As profit maximising capitalism took over, the relationship between franchisors and franchisees have changed, often for the worse. Instead of acknowledging the deeply inter-dependent and mutually beneficial nature of their relationship, franchisors like PE funds, with their shorter time horizons, have tended to squeeze out as much as possible from their franchisee partners. Illustrating the point is the story of the Meineke car repair chain, 

Sam Meineke, the 89-year-old founder of his namesake car-repair chain, was part of a generation of entrepreneurs who helped transform the U.S. economy through legions of franchisees... Janet Cummings’s family opened the first muffler shop Mr. Meineke franchised, in Houston in 1972. As her family’s Meineke outlets grew, to a total of 18, so did her connection to the founder, who she said sent her a wedding gift and attended her parents’ funerals. “It was really like family,” she said.

Mr. Meineke sold the business in 1983. A private-equity firm that became its owner stopped sending franchisees reminder notices when it was time to renew contracts, Ms. Cummings said. That was a disadvantage because renewing early allowed owners to roll over contracts, on terms that might be better than those available if they had to negotiate a fresh one. Operators pushed to get the reminders back. “The further the owners are from the franchisees, the harder it is for them to understand what is good for the franchisee is good for the franchiser in the long run,” Ms.

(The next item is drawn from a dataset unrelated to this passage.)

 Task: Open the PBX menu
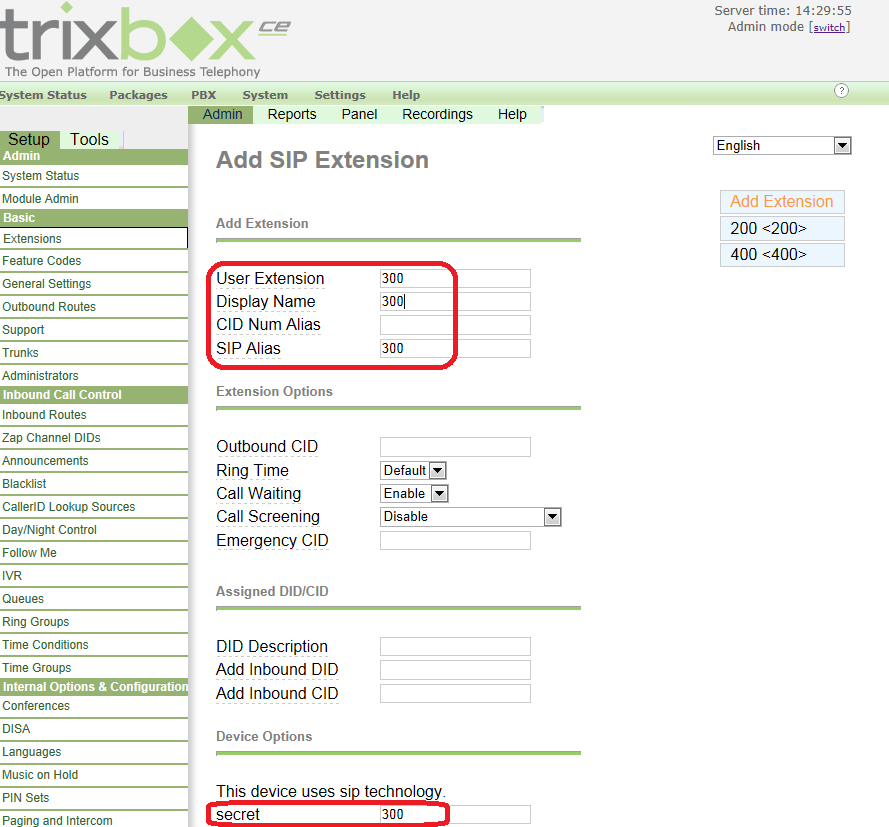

Cummings said. A different private-equity firm, Roark Capital Group, now controls Meineke, through a Roark-owned firm called Driven Brands. Ms. Cummings said she wasn’t sent a renewal reminder for a long-held Meineke location.

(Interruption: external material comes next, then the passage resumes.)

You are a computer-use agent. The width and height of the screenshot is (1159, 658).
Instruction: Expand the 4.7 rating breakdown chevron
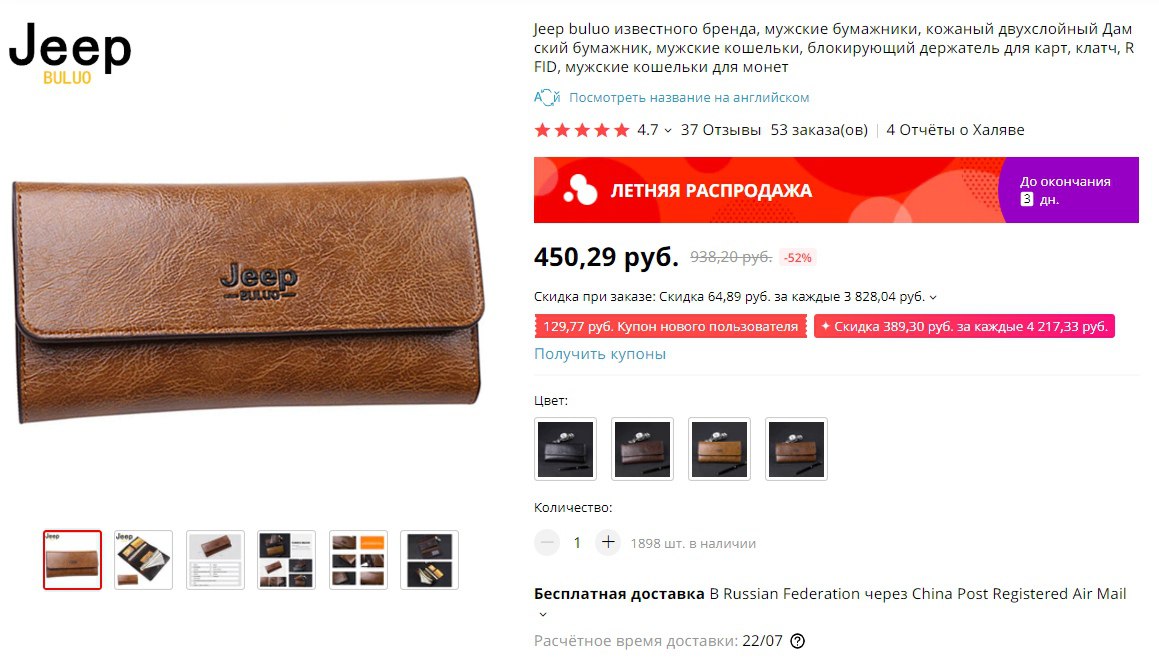point(667,131)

Reseting the relationship between franchisors and their franchisees to one which is a mutually beneficial partnership is a good example of an alternative form of capitalism. Given that across industries, a few franchisors dominate the market, it would be sufficient if they come together and endorse a code of conduct for them which takes the interests of their partners into account instead of the single-minded pursuit of profits.

1 comment:

G Sai Prasad said...

US and India: The distance of the owners from the business partners including franchisees and workers makes it easy for owners to act without a care or concern for them.

In all human interaction, we find it difficult to act in a cut throat manner, when we can put a face to the name.

How do we reduce this distance? Certainly not by goodness of heart.